**TASK DETAILS**
Extract every line of the records below and reproduce each one character for character.

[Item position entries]
↓↓↓

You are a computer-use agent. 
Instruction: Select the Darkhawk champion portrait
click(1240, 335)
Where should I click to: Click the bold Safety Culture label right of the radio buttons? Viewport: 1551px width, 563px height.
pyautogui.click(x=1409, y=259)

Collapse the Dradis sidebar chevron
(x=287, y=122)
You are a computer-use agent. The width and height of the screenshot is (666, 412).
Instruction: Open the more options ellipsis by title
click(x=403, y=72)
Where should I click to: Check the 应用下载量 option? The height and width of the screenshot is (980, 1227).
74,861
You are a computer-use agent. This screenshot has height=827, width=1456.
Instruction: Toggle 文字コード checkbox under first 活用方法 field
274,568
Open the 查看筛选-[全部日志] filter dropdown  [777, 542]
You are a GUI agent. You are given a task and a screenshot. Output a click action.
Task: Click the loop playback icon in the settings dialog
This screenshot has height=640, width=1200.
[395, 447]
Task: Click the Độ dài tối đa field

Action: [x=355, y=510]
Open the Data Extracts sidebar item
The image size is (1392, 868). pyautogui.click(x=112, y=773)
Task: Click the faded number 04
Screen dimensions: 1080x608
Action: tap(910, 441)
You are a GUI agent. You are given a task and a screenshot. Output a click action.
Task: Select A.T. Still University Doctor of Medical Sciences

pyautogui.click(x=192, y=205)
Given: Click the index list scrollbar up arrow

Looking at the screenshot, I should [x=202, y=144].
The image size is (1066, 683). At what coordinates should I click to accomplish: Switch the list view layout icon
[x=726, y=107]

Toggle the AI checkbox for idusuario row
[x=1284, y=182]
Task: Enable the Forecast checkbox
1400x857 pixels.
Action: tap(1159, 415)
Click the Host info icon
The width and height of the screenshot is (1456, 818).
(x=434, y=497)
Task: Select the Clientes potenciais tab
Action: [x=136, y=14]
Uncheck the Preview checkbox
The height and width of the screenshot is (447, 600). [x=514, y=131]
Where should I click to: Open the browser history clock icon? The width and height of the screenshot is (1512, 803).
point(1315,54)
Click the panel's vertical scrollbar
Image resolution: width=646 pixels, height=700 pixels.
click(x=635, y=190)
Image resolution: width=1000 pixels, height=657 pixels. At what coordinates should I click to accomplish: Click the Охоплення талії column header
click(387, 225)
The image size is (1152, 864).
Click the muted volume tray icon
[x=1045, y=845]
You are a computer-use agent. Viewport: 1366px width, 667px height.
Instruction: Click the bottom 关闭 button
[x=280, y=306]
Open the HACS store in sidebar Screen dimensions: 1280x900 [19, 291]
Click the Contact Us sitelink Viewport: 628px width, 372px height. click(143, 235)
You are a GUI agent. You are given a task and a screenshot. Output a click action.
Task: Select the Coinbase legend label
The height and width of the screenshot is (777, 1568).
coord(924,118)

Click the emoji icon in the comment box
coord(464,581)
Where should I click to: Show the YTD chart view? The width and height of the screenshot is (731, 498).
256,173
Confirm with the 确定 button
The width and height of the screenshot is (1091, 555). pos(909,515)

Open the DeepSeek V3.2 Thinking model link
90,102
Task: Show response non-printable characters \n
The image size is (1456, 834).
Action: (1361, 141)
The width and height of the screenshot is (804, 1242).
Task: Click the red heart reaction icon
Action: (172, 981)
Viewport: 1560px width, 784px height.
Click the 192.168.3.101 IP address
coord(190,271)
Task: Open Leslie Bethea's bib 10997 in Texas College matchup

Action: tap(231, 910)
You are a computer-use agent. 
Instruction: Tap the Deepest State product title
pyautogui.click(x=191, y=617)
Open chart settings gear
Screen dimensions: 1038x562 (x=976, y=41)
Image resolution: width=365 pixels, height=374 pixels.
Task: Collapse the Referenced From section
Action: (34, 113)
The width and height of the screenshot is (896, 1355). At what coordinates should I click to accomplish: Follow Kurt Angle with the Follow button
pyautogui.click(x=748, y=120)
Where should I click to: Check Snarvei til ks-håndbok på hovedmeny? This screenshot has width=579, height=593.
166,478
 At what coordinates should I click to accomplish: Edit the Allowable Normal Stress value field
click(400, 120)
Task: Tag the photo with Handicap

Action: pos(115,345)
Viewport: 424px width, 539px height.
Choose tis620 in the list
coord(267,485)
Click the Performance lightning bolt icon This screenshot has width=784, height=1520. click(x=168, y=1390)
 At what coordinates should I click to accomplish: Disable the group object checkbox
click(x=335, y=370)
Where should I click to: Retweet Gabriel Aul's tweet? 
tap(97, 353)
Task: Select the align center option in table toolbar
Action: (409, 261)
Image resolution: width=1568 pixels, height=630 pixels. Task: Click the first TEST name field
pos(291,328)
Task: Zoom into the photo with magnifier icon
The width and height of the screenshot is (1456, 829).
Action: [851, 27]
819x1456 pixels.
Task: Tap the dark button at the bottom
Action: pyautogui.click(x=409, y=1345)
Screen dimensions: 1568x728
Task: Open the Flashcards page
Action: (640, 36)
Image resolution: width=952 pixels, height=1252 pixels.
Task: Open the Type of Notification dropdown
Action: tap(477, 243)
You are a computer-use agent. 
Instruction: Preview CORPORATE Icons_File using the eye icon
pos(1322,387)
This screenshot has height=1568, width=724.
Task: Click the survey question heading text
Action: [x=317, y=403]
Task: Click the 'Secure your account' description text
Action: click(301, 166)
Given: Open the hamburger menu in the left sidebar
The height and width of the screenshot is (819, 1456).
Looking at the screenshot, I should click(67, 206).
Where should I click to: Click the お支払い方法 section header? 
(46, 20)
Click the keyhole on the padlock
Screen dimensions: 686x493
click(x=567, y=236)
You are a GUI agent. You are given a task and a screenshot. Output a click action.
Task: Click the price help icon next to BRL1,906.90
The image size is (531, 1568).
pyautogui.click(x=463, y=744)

↑↑↑

**ANSWER TO THE EXERCISE**
You are a computer-use agent. 
Instruction: Select the Darkhawk champion portrait
click(1240, 335)
Where should I click to: Click the bold Safety Culture label right of the radio buttons? Viewport: 1551px width, 563px height.
pyautogui.click(x=1409, y=259)

Collapse the Dradis sidebar chevron
(x=287, y=122)
You are a computer-use agent. The width and height of the screenshot is (666, 412).
Instruction: Open the more options ellipsis by title
click(x=403, y=72)
Where should I click to: Check the 应用下载量 option? The height and width of the screenshot is (980, 1227).
74,861
You are a computer-use agent. This screenshot has height=827, width=1456.
Instruction: Toggle 文字コード checkbox under first 活用方法 field
274,568
Open the 查看筛选-[全部日志] filter dropdown  [777, 542]
You are a GUI agent. You are given a task and a screenshot. Output a click action.
Task: Click the loop playback icon in the settings dialog
This screenshot has height=640, width=1200.
[395, 447]
Task: Click the Độ dài tối đa field

Action: [x=355, y=510]
Open the Data Extracts sidebar item
The image size is (1392, 868). pyautogui.click(x=112, y=773)
Task: Click the faded number 04
Screen dimensions: 1080x608
Action: tap(910, 441)
You are a GUI agent. You are given a task and a screenshot. Output a click action.
Task: Select A.T. Still University Doctor of Medical Sciences

pyautogui.click(x=192, y=205)
Given: Click the index list scrollbar up arrow

Looking at the screenshot, I should [x=202, y=144].
The image size is (1066, 683). At what coordinates should I click to accomplish: Switch the list view layout icon
[x=726, y=107]

Toggle the AI checkbox for idusuario row
[x=1284, y=182]
Task: Enable the Forecast checkbox
1400x857 pixels.
Action: tap(1159, 415)
Click the Host info icon
The width and height of the screenshot is (1456, 818).
(x=434, y=497)
Task: Select the Clientes potenciais tab
Action: [x=136, y=14]
Uncheck the Preview checkbox
The height and width of the screenshot is (447, 600). [x=514, y=131]
Where should I click to: Open the browser history clock icon? The width and height of the screenshot is (1512, 803).
point(1315,54)
Click the panel's vertical scrollbar
Image resolution: width=646 pixels, height=700 pixels.
click(x=635, y=190)
Image resolution: width=1000 pixels, height=657 pixels. At what coordinates should I click to accomplish: Click the Охоплення талії column header
click(387, 225)
The image size is (1152, 864).
Click the muted volume tray icon
[x=1045, y=845]
You are a computer-use agent. Viewport: 1366px width, 667px height.
Instruction: Click the bottom 关闭 button
[x=280, y=306]
Open the HACS store in sidebar Screen dimensions: 1280x900 [19, 291]
Click the Contact Us sitelink Viewport: 628px width, 372px height. click(143, 235)
You are a GUI agent. You are given a task and a screenshot. Output a click action.
Task: Select the Coinbase legend label
The height and width of the screenshot is (777, 1568).
coord(924,118)

Click the emoji icon in the comment box
coord(464,581)
Where should I click to: Show the YTD chart view? The width and height of the screenshot is (731, 498).
256,173
Confirm with the 确定 button
The width and height of the screenshot is (1091, 555). pos(909,515)

Open the DeepSeek V3.2 Thinking model link
90,102
Task: Show response non-printable characters \n
The image size is (1456, 834).
Action: (1361, 141)
The width and height of the screenshot is (804, 1242).
Task: Click the red heart reaction icon
Action: (172, 981)
Viewport: 1560px width, 784px height.
Click the 192.168.3.101 IP address
coord(190,271)
Task: Open Leslie Bethea's bib 10997 in Texas College matchup

Action: tap(231, 910)
You are a computer-use agent. 
Instruction: Tap the Deepest State product title
pyautogui.click(x=191, y=617)
Open chart settings gear
Screen dimensions: 1038x562 (x=976, y=41)
Image resolution: width=365 pixels, height=374 pixels.
Task: Collapse the Referenced From section
Action: (34, 113)
The width and height of the screenshot is (896, 1355). At what coordinates should I click to accomplish: Follow Kurt Angle with the Follow button
pyautogui.click(x=748, y=120)
Where should I click to: Check Snarvei til ks-håndbok på hovedmeny? This screenshot has width=579, height=593.
166,478
 At what coordinates should I click to accomplish: Edit the Allowable Normal Stress value field
click(400, 120)
Task: Tag the photo with Handicap

Action: pos(115,345)
Viewport: 424px width, 539px height.
Choose tis620 in the list
coord(267,485)
Click the Performance lightning bolt icon This screenshot has width=784, height=1520. click(x=168, y=1390)
 At what coordinates should I click to accomplish: Disable the group object checkbox
click(x=335, y=370)
Where should I click to: Retweet Gabriel Aul's tweet? 
tap(97, 353)
Task: Select the align center option in table toolbar
Action: (409, 261)
Image resolution: width=1568 pixels, height=630 pixels. Task: Click the first TEST name field
pos(291,328)
Task: Zoom into the photo with magnifier icon
The width and height of the screenshot is (1456, 829).
Action: [851, 27]
819x1456 pixels.
Task: Tap the dark button at the bottom
Action: pyautogui.click(x=409, y=1345)
Screen dimensions: 1568x728
Task: Open the Flashcards page
Action: (640, 36)
Image resolution: width=952 pixels, height=1252 pixels.
Task: Open the Type of Notification dropdown
Action: tap(477, 243)
You are a computer-use agent. 
Instruction: Preview CORPORATE Icons_File using the eye icon
pos(1322,387)
This screenshot has height=1568, width=724.
Task: Click the survey question heading text
Action: [x=317, y=403]
Task: Click the 'Secure your account' description text
Action: click(301, 166)
Given: Open the hamburger menu in the left sidebar
The height and width of the screenshot is (819, 1456).
Looking at the screenshot, I should click(67, 206).
Where should I click to: Click the お支払い方法 section header? 
(46, 20)
Click the keyhole on the padlock
Screen dimensions: 686x493
click(x=567, y=236)
You are a GUI agent. You are given a task and a screenshot. Output a click action.
Task: Click the price help icon next to BRL1,906.90
The image size is (531, 1568).
pyautogui.click(x=463, y=744)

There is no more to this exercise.